■ **Stated problem**: Count the lines in the entries below that contain the string "click", treating case as significant. Reply with that number only.

■ **Dataset**:

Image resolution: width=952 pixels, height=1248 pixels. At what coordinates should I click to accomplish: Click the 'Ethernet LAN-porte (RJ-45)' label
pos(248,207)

--

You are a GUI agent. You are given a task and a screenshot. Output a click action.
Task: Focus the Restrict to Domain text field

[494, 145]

■ **The output**: 2